For coloured folk have much to remember and they will not forget.
But is this inevitable? Must we sit helpless before this
awful prospect? While we are planning, as a result of the present holocaust,
the disarmament of Europe and a European international world-police, must
the rest of the world be left naked to the inevitable horror of war, especially
when we know that it is directly in this outer circle of races, and not in
the inner European household, that the real causes of present European fighting
are to be found?
Our duty is clear. Racial slander must go. Racial prejudice
will follow. Steadfast faith in humanity must come. The domination of one
people by another without the other’s consent, be the subject people black
or white, must stop. The doctrine of forcible economic expansion over subject
peoples must go. Religious hypocrisy must stop. "Blood-thirsty"
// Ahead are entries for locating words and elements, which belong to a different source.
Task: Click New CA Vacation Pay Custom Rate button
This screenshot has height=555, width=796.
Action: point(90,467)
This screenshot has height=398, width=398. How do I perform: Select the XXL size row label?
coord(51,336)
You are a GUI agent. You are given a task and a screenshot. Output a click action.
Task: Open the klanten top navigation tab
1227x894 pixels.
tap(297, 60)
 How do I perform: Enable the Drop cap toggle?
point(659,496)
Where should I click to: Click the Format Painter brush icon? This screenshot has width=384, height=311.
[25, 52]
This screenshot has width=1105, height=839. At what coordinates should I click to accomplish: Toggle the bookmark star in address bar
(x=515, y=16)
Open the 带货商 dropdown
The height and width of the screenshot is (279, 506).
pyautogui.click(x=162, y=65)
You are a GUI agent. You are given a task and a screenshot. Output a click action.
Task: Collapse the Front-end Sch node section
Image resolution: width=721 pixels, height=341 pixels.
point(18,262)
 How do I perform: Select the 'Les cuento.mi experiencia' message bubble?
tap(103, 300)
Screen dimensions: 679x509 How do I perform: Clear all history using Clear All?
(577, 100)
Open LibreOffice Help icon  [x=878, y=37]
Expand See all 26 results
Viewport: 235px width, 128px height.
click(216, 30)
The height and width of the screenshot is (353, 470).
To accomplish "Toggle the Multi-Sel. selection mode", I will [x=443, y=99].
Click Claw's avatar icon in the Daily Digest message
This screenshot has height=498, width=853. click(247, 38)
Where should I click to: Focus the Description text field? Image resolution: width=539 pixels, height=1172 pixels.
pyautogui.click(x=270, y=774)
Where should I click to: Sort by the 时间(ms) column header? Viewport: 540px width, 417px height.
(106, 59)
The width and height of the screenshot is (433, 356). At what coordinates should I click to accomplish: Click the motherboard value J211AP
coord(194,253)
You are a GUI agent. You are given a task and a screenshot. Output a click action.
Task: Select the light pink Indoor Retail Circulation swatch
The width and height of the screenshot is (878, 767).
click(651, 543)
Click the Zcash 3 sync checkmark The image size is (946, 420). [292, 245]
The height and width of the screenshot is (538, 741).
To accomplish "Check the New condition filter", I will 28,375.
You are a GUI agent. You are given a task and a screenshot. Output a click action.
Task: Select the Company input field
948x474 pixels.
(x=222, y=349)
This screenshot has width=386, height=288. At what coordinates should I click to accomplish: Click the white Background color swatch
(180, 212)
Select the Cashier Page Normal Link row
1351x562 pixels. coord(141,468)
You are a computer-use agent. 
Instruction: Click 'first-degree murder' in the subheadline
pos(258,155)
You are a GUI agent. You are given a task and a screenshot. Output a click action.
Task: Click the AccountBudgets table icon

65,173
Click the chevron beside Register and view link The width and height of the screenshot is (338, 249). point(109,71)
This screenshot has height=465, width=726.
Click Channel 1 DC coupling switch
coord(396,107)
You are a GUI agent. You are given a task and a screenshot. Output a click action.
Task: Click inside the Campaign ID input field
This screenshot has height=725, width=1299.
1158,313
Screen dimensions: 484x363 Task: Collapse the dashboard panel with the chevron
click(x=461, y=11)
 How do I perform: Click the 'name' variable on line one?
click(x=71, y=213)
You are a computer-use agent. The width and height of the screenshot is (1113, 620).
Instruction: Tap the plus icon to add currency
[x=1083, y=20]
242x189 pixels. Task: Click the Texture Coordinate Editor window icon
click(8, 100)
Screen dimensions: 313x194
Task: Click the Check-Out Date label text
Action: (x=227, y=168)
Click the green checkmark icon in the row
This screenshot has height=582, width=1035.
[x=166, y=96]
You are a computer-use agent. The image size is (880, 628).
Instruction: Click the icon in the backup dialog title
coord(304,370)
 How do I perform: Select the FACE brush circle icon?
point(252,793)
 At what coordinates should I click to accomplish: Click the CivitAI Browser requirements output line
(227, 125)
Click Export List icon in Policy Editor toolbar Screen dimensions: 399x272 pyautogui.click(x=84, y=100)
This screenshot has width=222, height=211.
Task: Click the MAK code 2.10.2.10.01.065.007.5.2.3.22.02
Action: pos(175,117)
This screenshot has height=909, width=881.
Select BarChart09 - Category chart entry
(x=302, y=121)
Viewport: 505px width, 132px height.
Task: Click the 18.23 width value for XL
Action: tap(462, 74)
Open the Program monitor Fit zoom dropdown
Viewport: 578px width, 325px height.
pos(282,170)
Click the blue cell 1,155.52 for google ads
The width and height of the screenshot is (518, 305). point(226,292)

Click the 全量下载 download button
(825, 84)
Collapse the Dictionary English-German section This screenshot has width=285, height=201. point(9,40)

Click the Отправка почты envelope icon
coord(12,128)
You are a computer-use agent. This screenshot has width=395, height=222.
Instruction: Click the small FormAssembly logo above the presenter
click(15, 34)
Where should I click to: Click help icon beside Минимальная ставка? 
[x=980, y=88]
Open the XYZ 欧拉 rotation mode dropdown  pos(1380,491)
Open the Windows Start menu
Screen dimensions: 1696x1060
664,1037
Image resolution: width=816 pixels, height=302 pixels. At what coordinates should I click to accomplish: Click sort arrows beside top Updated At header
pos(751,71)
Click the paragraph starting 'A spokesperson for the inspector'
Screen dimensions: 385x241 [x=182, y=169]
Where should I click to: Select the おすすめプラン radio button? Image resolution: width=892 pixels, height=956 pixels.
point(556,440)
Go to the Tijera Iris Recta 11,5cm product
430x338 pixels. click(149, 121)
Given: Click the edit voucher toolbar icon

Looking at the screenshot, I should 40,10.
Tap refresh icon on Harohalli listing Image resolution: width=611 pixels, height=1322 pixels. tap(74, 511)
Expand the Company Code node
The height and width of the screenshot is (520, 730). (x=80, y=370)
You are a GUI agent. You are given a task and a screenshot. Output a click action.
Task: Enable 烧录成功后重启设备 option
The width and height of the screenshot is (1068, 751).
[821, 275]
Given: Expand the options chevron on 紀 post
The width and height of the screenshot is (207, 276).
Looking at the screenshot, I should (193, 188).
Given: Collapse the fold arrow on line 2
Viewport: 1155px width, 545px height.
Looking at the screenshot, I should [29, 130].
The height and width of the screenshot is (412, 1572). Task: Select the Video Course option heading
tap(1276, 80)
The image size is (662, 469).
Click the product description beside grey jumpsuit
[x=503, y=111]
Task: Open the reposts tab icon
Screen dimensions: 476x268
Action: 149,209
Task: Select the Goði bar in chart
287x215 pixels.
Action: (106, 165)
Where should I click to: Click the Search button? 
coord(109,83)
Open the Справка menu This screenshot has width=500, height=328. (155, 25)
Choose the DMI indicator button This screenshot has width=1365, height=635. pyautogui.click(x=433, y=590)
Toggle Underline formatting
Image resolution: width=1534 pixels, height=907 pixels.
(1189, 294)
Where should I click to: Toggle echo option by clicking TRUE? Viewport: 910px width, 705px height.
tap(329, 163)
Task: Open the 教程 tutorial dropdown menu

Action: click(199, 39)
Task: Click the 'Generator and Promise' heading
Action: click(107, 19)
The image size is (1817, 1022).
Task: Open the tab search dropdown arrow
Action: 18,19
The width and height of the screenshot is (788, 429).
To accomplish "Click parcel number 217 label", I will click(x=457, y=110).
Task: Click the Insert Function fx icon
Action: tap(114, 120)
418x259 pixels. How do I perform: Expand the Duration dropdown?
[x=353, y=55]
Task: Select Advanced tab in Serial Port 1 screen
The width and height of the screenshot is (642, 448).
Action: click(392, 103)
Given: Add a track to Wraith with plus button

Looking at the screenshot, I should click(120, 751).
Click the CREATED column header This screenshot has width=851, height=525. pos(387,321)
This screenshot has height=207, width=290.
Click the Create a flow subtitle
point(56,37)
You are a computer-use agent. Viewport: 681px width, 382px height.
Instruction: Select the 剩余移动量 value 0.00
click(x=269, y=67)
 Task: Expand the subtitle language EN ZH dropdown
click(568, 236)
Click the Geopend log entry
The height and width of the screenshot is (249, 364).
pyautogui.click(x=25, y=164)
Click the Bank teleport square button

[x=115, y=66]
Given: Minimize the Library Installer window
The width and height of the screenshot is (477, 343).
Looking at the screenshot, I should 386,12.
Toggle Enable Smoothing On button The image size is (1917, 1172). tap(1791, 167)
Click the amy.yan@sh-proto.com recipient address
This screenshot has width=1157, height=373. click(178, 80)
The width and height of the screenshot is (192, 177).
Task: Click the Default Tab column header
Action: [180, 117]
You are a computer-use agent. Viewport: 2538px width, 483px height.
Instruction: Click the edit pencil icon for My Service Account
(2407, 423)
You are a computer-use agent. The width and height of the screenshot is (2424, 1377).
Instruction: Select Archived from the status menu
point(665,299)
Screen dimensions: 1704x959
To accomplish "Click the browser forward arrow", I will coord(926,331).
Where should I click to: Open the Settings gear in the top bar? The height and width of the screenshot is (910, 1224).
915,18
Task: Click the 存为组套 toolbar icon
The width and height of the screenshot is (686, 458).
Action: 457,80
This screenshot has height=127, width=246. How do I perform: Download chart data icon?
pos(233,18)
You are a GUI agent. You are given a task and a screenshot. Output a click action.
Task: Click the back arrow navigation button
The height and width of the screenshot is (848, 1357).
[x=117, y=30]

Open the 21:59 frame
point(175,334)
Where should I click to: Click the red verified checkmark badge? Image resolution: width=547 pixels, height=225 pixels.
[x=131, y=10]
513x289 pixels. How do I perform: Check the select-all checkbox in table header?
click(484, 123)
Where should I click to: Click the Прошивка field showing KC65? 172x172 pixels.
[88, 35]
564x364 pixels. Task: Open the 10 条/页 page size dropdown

Mwanga of Uganda killed an English bishop because they feared that his coming
meant English domination. It did mean English domination, and the world and
the bishop knew it, and yet the world was "horrified"! Such missionary
hypocrisy must go. With clean hands and honest hearts we must front high
Heaven and beg peace in our time.
In this great work who can help us? In the Orient, the
awakened Japanese and the awakening leaders of New China; in India and Egypt,
the young men trained in Europe and European ideals, who now form the stuff
that Revolution is born of. But in Africa? Who better than the twenty-five
million grandchildren of the European slave trade, spread through the Americas
and now writhing desperately for freedom and a place in the world? And of
these millions first of all the ten million black folk of the United States,
now a problem, then a world-salvation.
Twenty centuries before the Christ a great cloud swept
over sea and settled on Africa, darkening and well-nigh blotting out the
culture of the land of Egypt. For half a thousand years it rested there until
a black woman, Queen Nefertari, "the most venerated figure in Egyptian
history," rose to the throne of the Pharaohs and redeemed the world
and her people. Twenty centuries after Christ, black Africa, prostrate, raped,
and shamed, lies at the feet of the conquering Philistines of Europe. Beyond
the awful sea a black woman is weeping and waiting with her sons on her breast.
What shall the end be? The world-old and fearful things, War and Wealth,
Murder and Luxury? Or shall it be a new thing – a new peace and new democracy
of all races: a great humanity of equal men? "Semper novi quid ex Africa!"